Diego Barrera dice que fue él quien mató a Diego Aliaga.

Hasta no hace mucho, uno de los elementos fundamentales que esgrimía el Ministerio Público para sostener la tesis de un secuestro era un llamado que se produjo exactamente a las 12.56 del 30 de julio de 2020. Diego Aliaga había desaparecido dos días antes, y su hermano Gonzalo estaba haciendo la denuncia frente a la justicia provincial cuando alguien se comunicó con él por teléfono y con "una voz que parecía fingida" le exigió un millón de dólares a cambio de la liberación del ex corredor de aduana.

El llamado nunca se repitió, y Aliaga fue hallado muerto en septiembre, en un campo de Costa de Araujo. Para Curi, no hay elementos que lo vinculen con toda esa secuencia.

—¿Cuándo y cómo conoció a Diego Aliaga?

—Lo vi una o dos veces en mi vida. Me pareció que su estado natural era ir de un problema al otro, y con contactos que por lo menos a mí me resultan raros. No estaba en sus cabales. Y se movía en una camioneta Amarok gris que pertenecía a una persona muy importante en esta la provincia...

Aliaga captado por las cámaras de Palmares, la última mañana en que se lo vio con vida.

Su versión sobre "aquel día"

En un momento de la conversación se llega al 28 de julio de 2020. La mañana clave; el instante en que Diego Aliaga fue visto con vida por última vez en un predio de Rodeo de la Cruz.

"Me daría náuseas ver un cadáver"

Ahí se bifurcan las perspectivas. La fiscalía cree que ese es el lugar en el que Aliaga fue reducido y secuestrado. Curi tiene otra visión: "Barrera discutió con Aliaga. Sabemos por una de las testigos que la noche anterior habían estado consumiendo cocaína y marihuana, aunque en la necropsia del cadáver llamativamente no apareció nada de eso. En esa pelea se habría producido la muerte, aunque yo no sé qué fue lo que causó el enfrentamiento ni he conversado con Barrera sobre eso.

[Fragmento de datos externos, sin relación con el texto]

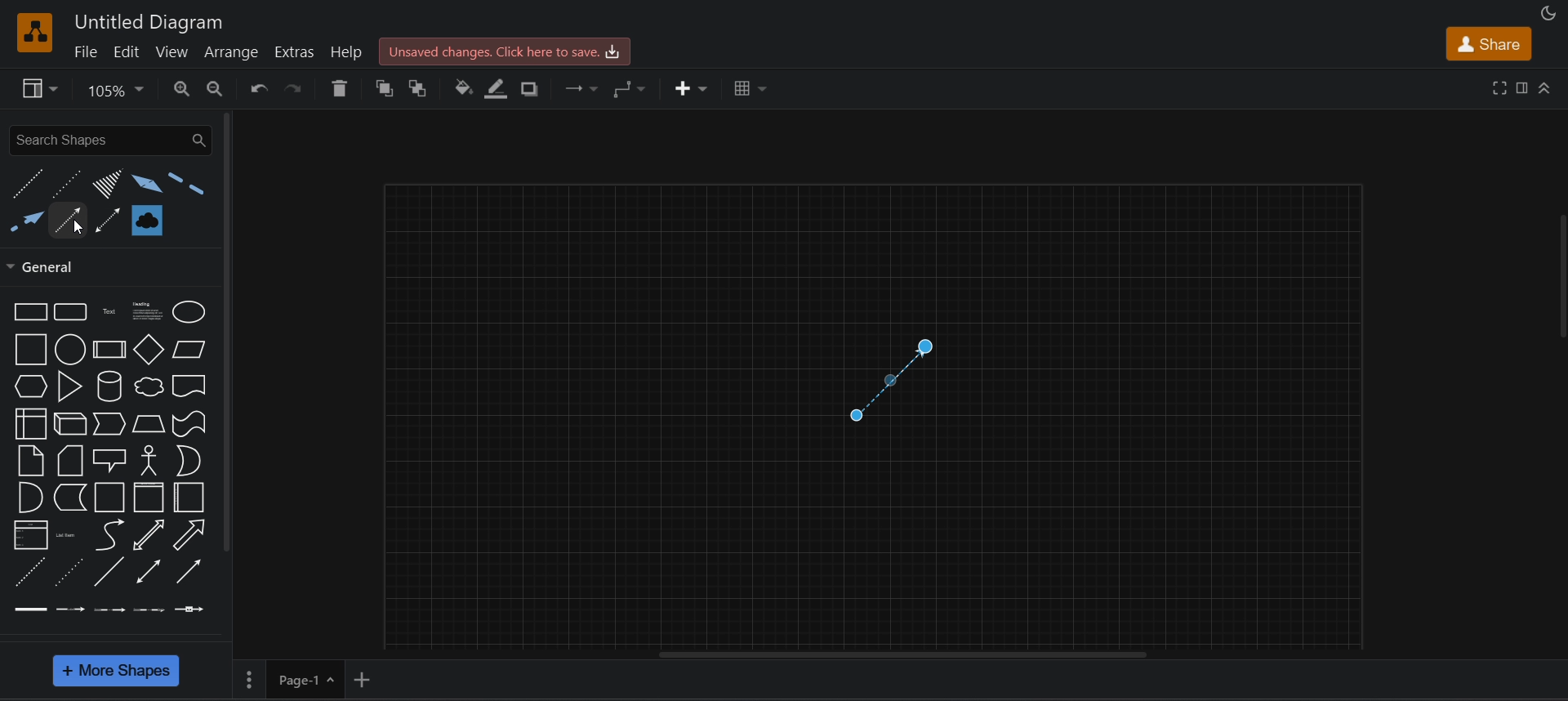  What do you see at coordinates (189, 569) in the screenshot?
I see `directional connector` at bounding box center [189, 569].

En realidad no hablo de esas cosas. Me daría náuseas ver un cadáver".

—Luego se conocieron escuchas en las que usted habría arreglado junto al chofer Yamil Rosales el lugar en el que iban a dejar el cuerpo...

—Son arbitrariedades. Se agarran de una llamada en la que yo hablo de "911" e interpretaron cualquier cosa. ¿Sabe quién es el "911"? Es un electricista que atiende a cualquier hora a gente que trabaja en el gremio del transporte. Por eso le llaman así. Estábamos hablando de él...

Yamil Rosales, el quinto imputado.

Lo que viene

Gastón Curi se queja de que su nombre "haya sido ensuciado ante la sociedad". Promete que a partir de ahora no va a comer ni a beber "absolutamente nada".

—Yo pido que me liberen o que al menos me otorguen la prisión domiciliaria para terminar con esta ridiculez. Y si me ignoran, voy a autolesionarme— avisa.

Partida con final abierto: la de Curi es una de las formas de organizar narrativamente lo que pasó. Hay otras. La del fiscal Alcaraz, desde luego, es sumamente distinta. Pero esta nota es la primera entrevista que da el imputado tras los ríos de tinta que se han vertido sobre lo que hizo o dejó de hacer.

Antes de despedirse, Gastón insiste en su inocencia y ofrece "invitar un café el día que salga de la cárcel". Por ahora, su realidad es muy otra.